How does billing work?
|Nvidia T4 GPU||$0.000225/sec
|Nvidia A40 GPU||$0.000575/sec
|Nvidia A40 (Large) GPU||$0.000725/sec
|Nvidia A100 (40GB) GPU||$0.001150/sec
|Nvidia A100 (80GB) GPU||$0.001400/sec
|8x Nvidia A40 (Large) GPU||$0.005800/sec
Lifecycle of an instance
When you use a public model on Replicate, you only pay for the time it’s active processing your requests. Boot and idle time for the model is free.
By default, you share a hardware pool with other customers, meaning your requests enter a shared queue alongside other customer requests. This means you will sometimes encounter cold boots or scaling limits depending on how other customers are using the model.
If you would like more control over how the model is run, you can use a deployment and have your own instances and request queue.
Unlike public models, most private models (with the exception of fast booting models) run on dedicated hardware. This means we charge for their boot and idle time in addition to the active time they spend processing your requests, but you don’t have to share a queue with anyone else.
As with public models, if you would like more control over how a private model is run, you can use a deployment.
Fast booting models
Sometimes, we’re able to optimize how a trained model is run so it boots fast. This works by using a common, shared pool of hardware running the base model. In these cases, we only ever charge you for the time the model is active and processing your requests, regardless of whether or not it’s public or private.
Fast booting versions of models are labeled as such in the model’s version list. You can also see which versions support the creation of fast booting models when training.

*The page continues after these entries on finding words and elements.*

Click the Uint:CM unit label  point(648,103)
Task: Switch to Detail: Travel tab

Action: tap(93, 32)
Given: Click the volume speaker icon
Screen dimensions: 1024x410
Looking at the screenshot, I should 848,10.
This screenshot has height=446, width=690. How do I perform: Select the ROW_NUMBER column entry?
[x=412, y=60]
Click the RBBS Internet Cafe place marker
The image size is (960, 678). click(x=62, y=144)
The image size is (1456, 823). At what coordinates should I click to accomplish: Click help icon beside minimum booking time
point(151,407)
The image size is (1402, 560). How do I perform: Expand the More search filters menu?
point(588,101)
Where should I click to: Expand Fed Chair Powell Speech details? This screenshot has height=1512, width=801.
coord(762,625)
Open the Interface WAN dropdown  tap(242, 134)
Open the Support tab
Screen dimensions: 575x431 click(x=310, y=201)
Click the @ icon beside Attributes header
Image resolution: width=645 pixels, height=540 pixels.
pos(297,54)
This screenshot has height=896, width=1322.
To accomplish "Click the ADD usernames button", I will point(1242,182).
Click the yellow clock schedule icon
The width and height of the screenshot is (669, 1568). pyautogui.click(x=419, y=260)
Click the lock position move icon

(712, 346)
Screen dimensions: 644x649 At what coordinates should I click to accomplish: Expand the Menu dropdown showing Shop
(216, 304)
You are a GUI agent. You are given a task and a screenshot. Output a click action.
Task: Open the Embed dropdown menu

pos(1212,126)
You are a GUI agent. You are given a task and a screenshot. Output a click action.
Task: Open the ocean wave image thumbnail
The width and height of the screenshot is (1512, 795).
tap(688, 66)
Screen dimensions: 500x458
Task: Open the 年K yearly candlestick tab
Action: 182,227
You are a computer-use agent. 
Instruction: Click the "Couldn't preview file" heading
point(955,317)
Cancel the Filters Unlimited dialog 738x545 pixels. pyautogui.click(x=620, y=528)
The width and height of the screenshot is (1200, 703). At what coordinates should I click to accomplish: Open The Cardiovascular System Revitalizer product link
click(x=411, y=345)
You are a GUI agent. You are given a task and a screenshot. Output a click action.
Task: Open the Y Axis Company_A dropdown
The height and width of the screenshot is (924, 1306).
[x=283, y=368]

Deployments are a feature that allow you to, among other things, control the hardware and scaling parameters of any model. Like with private models, we charge for deployment boot and idle time, in addition to the active time it spends processing your requests.
In addition to the benefits of having a stable endpoint and graceful rollouts of versions, you might want to use a deployment if, for example:
- you want to configure a public model owned by someone else to run on different hardware
- you have steady use of a model and want to avoid being impacted by other customers using it
- you know your expected request rate and want to avoid cold boots
- you have a private model with a consistent, predictable request rate
Note that well-tuned deployments are usually only marginally more expensive than public models, because, despite paying for boot and idle time for deployment instances, when set up correctly, they should only be booting or idle for a fraction of the time they’re active.
Failed and canceled runs
For public models, if a run fails, we don’t charge you for its time. However, if you cancel a run, we charge you for the time it ran up until that point.
For private models and deployments, failed and canceled runs are billed for the time the instances they ran on were active, as normal.
Different models run on different hardware. You’ll find the hardware specifications under the "Run time and cost" heading on each model’s page. Check out stability-ai/sdxl for an example.
If a model is one you created on Replicate, you can adjust which hardware to use in the model’s settings. You can also specify hardware for a deployment.
At the beginning of each month, we charge you for the total time that you used in the previous month.
The minimum billable time for an individual run of a public model is 1 second.
You can try Replicate out for free, but after a bit you’ll be asked to set up billing.
Some features are only available to customers with billing set up.